Update the lines starting at "Task: Click the Ad Manager navigation tab" and ending at "point(1521,198)" by changing "Telegram" to "Slack", keeping everything else the same.

Target pointing data —
--- --- ---

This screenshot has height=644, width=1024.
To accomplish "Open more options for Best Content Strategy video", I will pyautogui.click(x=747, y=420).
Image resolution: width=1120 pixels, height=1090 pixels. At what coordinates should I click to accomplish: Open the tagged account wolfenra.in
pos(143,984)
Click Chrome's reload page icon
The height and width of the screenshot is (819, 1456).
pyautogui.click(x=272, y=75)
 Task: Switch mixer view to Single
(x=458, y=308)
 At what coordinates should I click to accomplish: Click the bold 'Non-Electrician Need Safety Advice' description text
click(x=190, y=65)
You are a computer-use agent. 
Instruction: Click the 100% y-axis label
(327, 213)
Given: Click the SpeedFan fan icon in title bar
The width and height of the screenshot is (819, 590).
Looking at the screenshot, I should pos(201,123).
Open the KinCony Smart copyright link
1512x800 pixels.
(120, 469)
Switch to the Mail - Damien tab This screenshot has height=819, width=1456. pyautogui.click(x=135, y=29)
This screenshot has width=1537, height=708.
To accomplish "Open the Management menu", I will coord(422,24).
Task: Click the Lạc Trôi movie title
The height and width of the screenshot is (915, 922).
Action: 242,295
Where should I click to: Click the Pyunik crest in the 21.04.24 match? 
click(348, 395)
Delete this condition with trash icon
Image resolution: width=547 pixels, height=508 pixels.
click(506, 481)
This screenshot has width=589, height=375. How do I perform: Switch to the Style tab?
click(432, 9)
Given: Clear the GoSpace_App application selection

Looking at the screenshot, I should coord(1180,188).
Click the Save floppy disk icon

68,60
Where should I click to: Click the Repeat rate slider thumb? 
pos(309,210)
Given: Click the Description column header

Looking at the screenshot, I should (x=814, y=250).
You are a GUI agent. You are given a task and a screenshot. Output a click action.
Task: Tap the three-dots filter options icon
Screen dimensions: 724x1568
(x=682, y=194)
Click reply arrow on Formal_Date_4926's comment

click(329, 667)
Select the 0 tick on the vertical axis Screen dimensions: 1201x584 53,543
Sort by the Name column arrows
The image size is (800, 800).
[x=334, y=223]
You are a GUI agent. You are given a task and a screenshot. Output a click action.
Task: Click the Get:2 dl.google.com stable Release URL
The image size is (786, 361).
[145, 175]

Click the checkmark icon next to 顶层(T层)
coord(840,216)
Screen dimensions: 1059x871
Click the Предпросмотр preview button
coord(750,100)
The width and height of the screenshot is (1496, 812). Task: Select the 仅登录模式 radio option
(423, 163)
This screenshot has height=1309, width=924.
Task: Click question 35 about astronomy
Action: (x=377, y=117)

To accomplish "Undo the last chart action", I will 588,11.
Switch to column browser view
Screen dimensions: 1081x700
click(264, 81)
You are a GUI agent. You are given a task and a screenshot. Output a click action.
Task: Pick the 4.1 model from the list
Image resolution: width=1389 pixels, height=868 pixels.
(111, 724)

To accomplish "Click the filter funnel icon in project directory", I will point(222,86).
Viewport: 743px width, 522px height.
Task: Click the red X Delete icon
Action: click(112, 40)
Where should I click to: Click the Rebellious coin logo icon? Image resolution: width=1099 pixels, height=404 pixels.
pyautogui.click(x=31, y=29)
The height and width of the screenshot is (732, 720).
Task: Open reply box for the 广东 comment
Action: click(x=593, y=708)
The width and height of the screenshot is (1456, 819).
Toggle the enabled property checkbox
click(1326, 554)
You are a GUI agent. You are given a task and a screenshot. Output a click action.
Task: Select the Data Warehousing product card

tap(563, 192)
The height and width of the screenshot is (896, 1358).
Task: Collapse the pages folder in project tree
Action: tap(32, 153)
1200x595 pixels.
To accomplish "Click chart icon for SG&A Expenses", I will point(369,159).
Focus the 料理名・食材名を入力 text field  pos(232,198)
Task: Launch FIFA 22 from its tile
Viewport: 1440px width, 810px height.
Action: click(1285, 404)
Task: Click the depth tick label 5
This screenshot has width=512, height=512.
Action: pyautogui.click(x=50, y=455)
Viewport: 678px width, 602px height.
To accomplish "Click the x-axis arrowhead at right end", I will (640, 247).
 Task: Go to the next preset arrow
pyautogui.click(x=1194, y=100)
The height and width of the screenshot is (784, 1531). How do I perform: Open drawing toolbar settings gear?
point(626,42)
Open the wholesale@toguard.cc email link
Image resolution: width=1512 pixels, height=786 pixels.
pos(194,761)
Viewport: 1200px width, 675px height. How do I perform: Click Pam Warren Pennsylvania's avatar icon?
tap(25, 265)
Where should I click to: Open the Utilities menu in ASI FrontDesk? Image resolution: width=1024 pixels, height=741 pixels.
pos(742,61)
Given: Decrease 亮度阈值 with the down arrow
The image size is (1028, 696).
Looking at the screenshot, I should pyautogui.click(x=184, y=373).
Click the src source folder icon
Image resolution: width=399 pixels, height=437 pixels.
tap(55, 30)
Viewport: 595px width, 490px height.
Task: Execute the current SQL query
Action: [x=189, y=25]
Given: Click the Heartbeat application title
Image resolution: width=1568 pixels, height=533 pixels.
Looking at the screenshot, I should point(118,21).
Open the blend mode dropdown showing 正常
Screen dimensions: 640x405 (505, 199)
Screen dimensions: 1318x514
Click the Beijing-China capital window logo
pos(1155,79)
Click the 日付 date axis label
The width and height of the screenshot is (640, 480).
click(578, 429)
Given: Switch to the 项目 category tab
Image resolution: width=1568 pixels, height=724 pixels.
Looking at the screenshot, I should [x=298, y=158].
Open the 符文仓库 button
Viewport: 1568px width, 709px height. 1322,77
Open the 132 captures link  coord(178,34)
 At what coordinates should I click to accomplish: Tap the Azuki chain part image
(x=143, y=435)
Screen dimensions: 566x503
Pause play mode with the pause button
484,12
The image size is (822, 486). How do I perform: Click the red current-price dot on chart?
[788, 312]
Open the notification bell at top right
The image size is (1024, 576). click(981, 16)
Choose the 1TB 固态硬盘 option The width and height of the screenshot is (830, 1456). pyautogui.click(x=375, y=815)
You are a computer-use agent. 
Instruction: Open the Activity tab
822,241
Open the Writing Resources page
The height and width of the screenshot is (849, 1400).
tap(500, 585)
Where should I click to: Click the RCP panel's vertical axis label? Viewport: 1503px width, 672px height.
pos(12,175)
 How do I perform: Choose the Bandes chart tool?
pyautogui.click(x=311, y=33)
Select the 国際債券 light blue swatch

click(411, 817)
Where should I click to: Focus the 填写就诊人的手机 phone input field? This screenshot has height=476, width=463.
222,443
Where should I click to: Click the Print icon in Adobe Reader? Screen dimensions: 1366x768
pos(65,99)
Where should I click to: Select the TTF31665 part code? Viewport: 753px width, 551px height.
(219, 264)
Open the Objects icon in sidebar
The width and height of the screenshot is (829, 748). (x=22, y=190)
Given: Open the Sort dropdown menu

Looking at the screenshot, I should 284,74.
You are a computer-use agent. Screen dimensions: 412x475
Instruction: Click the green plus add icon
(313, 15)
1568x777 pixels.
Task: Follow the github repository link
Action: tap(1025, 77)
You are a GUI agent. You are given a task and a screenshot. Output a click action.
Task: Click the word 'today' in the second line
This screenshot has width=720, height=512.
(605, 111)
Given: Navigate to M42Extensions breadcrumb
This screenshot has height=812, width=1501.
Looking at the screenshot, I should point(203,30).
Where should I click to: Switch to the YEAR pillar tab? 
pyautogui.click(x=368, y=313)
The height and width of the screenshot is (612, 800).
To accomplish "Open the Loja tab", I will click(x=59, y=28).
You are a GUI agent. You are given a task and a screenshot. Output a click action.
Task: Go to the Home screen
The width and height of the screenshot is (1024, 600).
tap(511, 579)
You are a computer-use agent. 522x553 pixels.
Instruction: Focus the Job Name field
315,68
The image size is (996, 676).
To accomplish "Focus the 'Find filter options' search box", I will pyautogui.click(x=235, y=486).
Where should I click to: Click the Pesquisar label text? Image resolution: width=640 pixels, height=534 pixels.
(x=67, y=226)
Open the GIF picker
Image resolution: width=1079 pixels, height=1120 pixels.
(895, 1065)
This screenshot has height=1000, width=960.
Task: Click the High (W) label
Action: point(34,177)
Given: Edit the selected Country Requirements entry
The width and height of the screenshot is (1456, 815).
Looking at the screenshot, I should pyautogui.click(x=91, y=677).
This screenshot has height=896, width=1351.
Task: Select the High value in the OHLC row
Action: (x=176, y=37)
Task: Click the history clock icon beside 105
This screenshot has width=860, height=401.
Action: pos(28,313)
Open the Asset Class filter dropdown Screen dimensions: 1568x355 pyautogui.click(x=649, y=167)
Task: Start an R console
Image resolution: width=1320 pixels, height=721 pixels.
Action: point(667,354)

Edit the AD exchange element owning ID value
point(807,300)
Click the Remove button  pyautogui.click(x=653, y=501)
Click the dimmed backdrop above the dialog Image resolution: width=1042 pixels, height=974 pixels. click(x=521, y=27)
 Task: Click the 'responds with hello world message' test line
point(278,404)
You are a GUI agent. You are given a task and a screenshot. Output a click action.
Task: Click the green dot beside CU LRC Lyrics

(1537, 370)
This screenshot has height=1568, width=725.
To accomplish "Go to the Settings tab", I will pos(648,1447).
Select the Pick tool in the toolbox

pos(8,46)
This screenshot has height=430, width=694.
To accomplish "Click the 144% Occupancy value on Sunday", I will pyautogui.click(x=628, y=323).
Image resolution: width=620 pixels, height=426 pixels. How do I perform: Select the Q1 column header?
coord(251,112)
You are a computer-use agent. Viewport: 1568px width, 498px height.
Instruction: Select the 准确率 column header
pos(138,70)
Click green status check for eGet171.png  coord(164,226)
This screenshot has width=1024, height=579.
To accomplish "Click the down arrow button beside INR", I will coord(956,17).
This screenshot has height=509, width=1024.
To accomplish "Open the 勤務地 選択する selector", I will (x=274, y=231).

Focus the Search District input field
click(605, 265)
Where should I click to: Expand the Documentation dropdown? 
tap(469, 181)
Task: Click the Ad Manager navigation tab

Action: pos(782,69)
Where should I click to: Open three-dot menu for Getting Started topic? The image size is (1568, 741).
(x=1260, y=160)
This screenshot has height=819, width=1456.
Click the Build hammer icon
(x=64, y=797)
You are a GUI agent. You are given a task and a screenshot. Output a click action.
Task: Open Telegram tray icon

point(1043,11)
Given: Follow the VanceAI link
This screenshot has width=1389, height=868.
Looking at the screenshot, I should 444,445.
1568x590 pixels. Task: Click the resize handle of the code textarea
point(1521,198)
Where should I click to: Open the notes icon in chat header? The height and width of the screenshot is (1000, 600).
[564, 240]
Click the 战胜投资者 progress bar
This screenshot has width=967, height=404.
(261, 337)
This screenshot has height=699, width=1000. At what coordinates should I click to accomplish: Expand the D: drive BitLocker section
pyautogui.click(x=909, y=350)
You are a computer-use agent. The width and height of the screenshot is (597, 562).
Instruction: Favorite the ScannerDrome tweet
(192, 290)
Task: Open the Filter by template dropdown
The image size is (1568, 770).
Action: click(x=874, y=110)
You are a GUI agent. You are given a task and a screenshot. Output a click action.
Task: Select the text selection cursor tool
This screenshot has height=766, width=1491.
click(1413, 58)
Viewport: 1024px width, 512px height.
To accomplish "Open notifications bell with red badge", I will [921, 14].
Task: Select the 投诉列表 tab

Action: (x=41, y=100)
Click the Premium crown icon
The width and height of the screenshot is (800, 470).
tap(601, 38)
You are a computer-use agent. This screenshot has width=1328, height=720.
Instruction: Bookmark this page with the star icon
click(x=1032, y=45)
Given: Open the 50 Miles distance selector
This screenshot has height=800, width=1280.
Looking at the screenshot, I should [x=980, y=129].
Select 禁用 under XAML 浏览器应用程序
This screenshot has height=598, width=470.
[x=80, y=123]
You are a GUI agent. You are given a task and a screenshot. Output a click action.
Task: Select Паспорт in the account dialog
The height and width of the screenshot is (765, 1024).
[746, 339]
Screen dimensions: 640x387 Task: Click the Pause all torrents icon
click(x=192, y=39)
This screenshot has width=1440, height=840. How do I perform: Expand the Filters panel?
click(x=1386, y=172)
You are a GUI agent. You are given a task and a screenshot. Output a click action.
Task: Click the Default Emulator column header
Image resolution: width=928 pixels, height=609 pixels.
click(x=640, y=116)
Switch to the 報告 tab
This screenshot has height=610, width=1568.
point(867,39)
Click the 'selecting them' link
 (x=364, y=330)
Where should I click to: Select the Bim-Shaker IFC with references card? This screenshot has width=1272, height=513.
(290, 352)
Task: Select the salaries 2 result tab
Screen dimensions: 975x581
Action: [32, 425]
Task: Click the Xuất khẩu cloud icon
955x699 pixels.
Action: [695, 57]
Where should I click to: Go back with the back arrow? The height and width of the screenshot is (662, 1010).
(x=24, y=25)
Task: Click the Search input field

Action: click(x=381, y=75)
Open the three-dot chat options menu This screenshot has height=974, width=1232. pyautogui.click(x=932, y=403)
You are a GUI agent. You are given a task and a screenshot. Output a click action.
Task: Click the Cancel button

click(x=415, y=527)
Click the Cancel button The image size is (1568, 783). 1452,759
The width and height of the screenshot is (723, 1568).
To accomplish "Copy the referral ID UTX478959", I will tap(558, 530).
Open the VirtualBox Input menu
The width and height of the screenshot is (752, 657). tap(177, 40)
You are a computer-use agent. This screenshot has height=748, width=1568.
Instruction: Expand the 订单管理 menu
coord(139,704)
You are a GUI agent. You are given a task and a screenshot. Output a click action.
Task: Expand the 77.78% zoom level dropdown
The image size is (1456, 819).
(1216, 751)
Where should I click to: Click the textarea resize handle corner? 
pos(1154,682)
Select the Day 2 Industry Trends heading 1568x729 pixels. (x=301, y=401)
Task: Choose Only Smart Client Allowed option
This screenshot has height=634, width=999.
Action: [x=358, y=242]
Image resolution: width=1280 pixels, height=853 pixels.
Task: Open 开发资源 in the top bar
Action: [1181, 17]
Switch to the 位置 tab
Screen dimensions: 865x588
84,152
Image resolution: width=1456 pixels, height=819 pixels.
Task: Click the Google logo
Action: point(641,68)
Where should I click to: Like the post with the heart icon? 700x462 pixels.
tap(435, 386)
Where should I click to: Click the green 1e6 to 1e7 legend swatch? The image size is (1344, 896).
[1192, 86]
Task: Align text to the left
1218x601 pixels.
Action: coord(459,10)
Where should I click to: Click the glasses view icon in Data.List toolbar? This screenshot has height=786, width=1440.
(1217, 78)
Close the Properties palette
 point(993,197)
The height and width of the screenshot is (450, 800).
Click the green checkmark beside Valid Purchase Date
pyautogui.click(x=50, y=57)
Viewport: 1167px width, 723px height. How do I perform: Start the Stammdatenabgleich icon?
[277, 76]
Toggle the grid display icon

--- --- ---

RESPONSE TO THIS TASK —
Task: Click the Ad Manager navigation tab

Action: pos(782,69)
Where should I click to: Open three-dot menu for Getting Started topic? The image size is (1568, 741).
(x=1260, y=160)
This screenshot has height=819, width=1456.
Click the Build hammer icon
(x=64, y=797)
You are a GUI agent. You are given a task and a screenshot. Output a click action.
Task: Open Slack tray icon

point(1043,11)
Given: Follow the VanceAI link
This screenshot has width=1389, height=868.
Looking at the screenshot, I should 444,445.
1568x590 pixels. Task: Click the resize handle of the code textarea
point(1521,198)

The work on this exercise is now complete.